Just as physics has focused on finding all the elements that constitute the essence of matter (such as atoms, protons, and neutrons), psychology has sought to answer questions such as what constitutes behavior. Are emotions the essential element? Or, is it thoughts? Cognitive narrative psychotherapy claims it’s everything: behavior, emotions, and thoughts, all spun into the fabric of our conversations.
“Being narrative isn’t a choice, it’s who we are, it’s connected to how our brain is designed.”
– Gonçalves –
Psychopathology is a social construction
Diagnostic systems are a reflection of cultures, people, and the thinking of mental health experts at a particular historical moment in time. The problem, for cognitive narrative psychotherapy, is the product of the difficulties we have in creating narratives that coherently capture the complexity of our existence.
The difficulty of narrating our lives
For Gonçalves, narrative difficulties can be produced by three aspects:
- The content. There are people who are trapped in stories that systematically repeat themselves. They’re like broken records. However, as human beings, we need a variety of experiences and flexibility.
“A good example is found in people with depression. They have a tendency to repeatedly tell the same story from which they’re unable to escape.”
– Gonçalves –
- The structure. As human beings, we try to find meaning in our lives. That said, we’re not told that, in order to do this, we need to feel that we’re the authors of our own existence. To try and find meaning, we seek to give internal coherence to each of the stages of our experience, so that our experiences ‘fit’ with each other.
“The coherence between stories builds our identity. The absence of this coherence in our experiences makes us lose the feeling that we are the authors of our lives and we perceive experiences as separate, split, and broken.”
– Gonçalves –
- The process. Sometimes, to try to feel coherent, we reduce the richness with which we narrate our stories. We might talk about some things, but ignore others. For instance, a person with depression may think that they’re incompetent and unworthy of being loved by anyone. They ignore the fact that, when they’re okay, they’re well-known for their hard work. Consequently, their friends worry about them and their capacity to enjoy the little things in life.

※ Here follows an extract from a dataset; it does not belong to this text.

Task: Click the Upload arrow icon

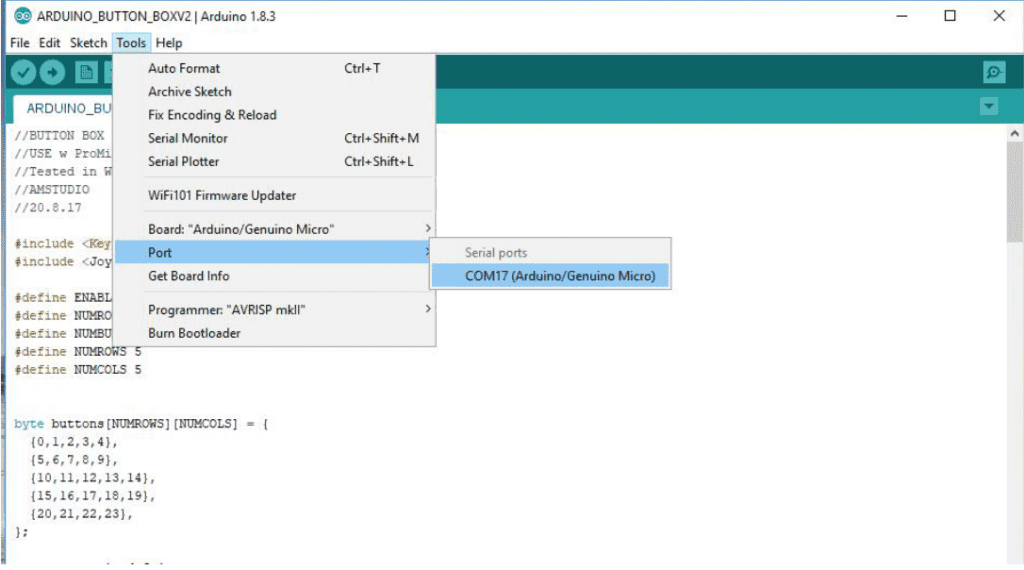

Narrating life through cognitive-narrative psychotherapy
Cognitive narrative psychotherapy seeks for the client to acquire a narrative attitude. In other words, to build a discourse that’s rich, with various contents and nuances. Furthermore, a discourse that’s complex and coherent. By doing this, the individual remains open to the full complexity of their experience.

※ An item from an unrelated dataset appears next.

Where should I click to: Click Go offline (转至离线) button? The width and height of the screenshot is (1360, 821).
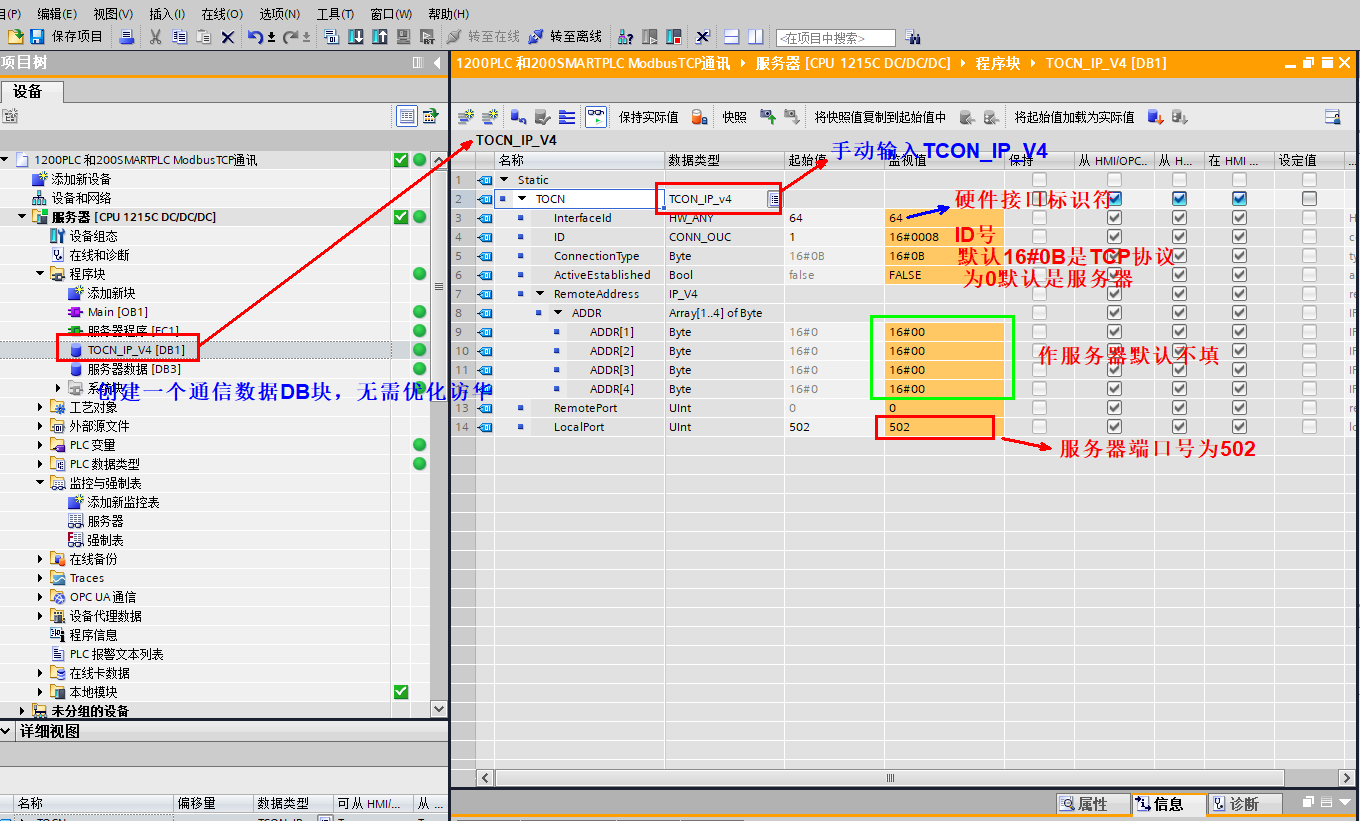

The therapist is completely ignorant as to what the client should achieve or think. However, they’re quite expert at helping to promote changes in the way their client narrates their life. To do this, they employ various techniques that allow the client to develop a narrative attitude.
The techniques
- Memory is the ability to record the circumstances of life, in the form of episodes. In fact, they’re like the chapters in a book. Organizing their experience in this way allows the client to structure it and differentiate certain chapters from others.
- Objectification is the ability to explore all the sensory richness that experience gives. If the client can immerse themselves in everything that they’ve lived through and that they’re living now, they’re able to narrate their life in a more complex and diverse way.
- Subjectivation is the ability to differentiate and diversify the emotional lived experiences (past or present). It allows the client to enrich their inner experience.
- Metaphorization is the ability to construct many meanings from their experiences. For example, María, a person who comes to the clinic with a diagnosis of depression, focuses her memories on episodes in which she felt abused and exploited, first by her brothers and then by her husband. With the help of the therapist, she concludes that she’s ‘a kind of Cinderella to whom life owes a Prince Charming’.
- Projection is the ability, thanks to the past, to foresee the experiences of the future.
A narrative therapy
Cognitive-narrative psychotherapy is a highly structured narrative therapy, in which sessions are planned in advance. It’s designed so that it can be applied in 15 sessions. The first one is dedicated to establishing the objectives and explaining the work system. In the second and third sessions, they work with memories. Finally, from the fourth, work with techniques begins.